Kate was still in a bit of shock. And
since we come from New York, we had this instinct to suspect kind
offers from
strangers. But, on the other hand,
we were up a creek without a paddle--no position to refuse one.
And no, the
motel's restaurant wasn't open. So the bearded guy smiles and says we
must come
to his place, and starts walking off in the direction of another
complex of
highrises.
We're
not
too sure about going up to the
apartment of a stranger who out of nowbere is offering us dinner. I'm
nervous,
but open-eyed and ready to see what happens, not to mention hungry. It
would be
uncool to say no, with no reason save our city-bred paranoia, and I
tell Kate
as much.
It
was a
nice apartment,a couple of bedrooms. concrete deck with a view of the
parking
lot. He put us down on the couch and turned on a big old reel-to-reel
tape
player. He loves American jazz, he says, and knows more about it than
we do. I
He gives me the only book he has in English--a big picturebook about
the 1980
Olympic Games in Moscow--and disappears into the kitchen.
Presently
he reappears with a tray of scrambled eggs with sausage, bread with
butter, and
tea. He shares a tea with us and smokes a cigarette while we joyfully
devour
the food. He tells us he works as a mechanic in a coal mine and his
wife and
kids are with the in-laws. We ask him what it's like living in a city
so well
known for one terrible thing, and he just says, "Sad. " We try to
make more conversation, but he's content to just serve us and doesn't
even want
any interesting Western info in return.
We
finish
our delicious meal, he puts out his cigarette and says. "Now I will
show
you back to your hotel”--not forcing us to leave, not making us stay,
just
doing what we want.
When we get
within sight of the hotel, he stops in the path, shakes our hands,
turns and
leaves.

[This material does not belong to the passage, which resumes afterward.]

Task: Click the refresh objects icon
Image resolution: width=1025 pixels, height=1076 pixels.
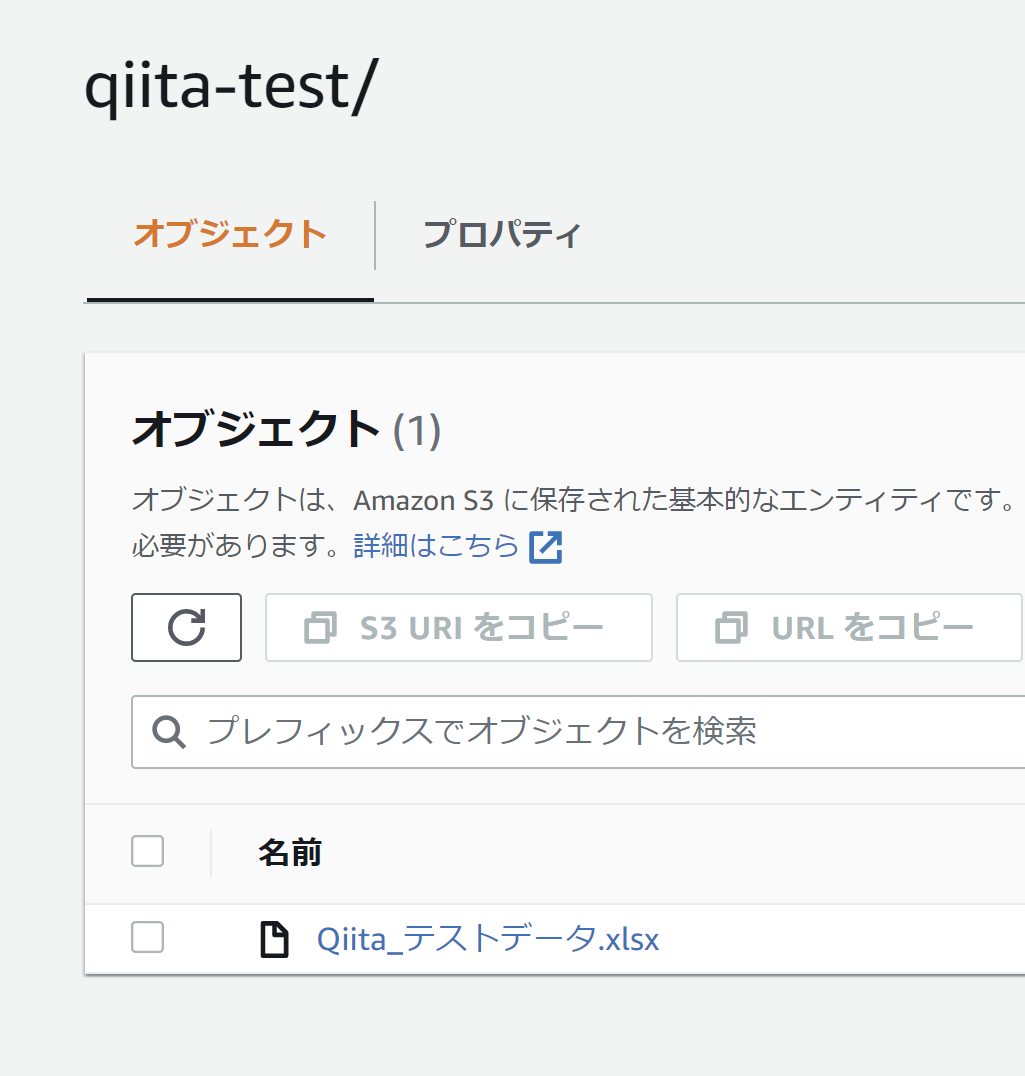Action: pyautogui.click(x=186, y=628)
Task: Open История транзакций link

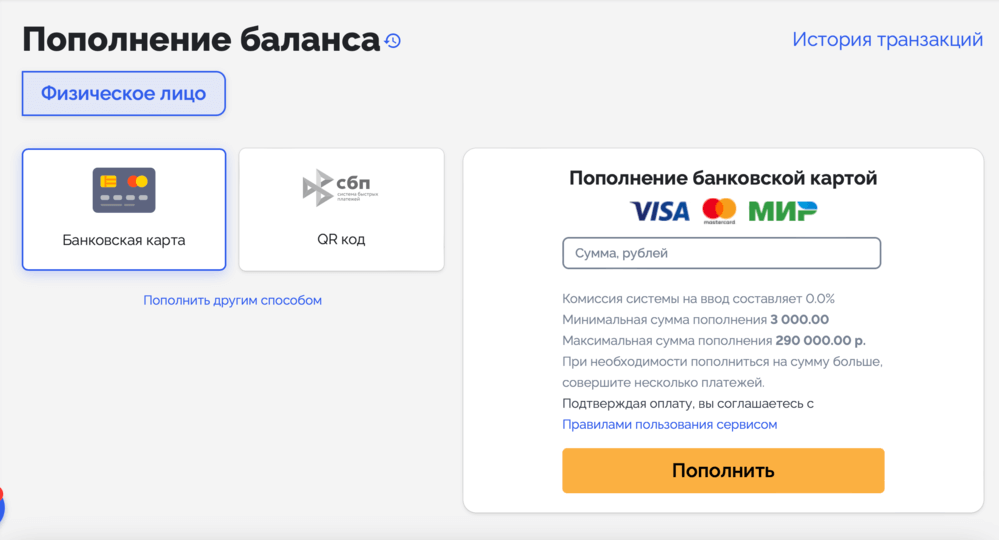Action: 888,39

We continue up to our room, amazed at these fast events:
rescued from
the scary foodless bar and well-fed just like that by a generous
stranger whose
name we never got.
It
was
scarier turning the lights off that night, after the rain and the long
walk,
infused with the shadows of the millions of souls who perished where we
slept.
In the morning I had my only sort of mystical or spiritual experience
of the
trip: I was in half-sleep, just waking, when I heard five clear tones
in my
head--a distinct melody, sort of like the message from the aliens in
“Close
Encounters.” And there were five syllables that went with the tones,
and they
were these: "We are not complete."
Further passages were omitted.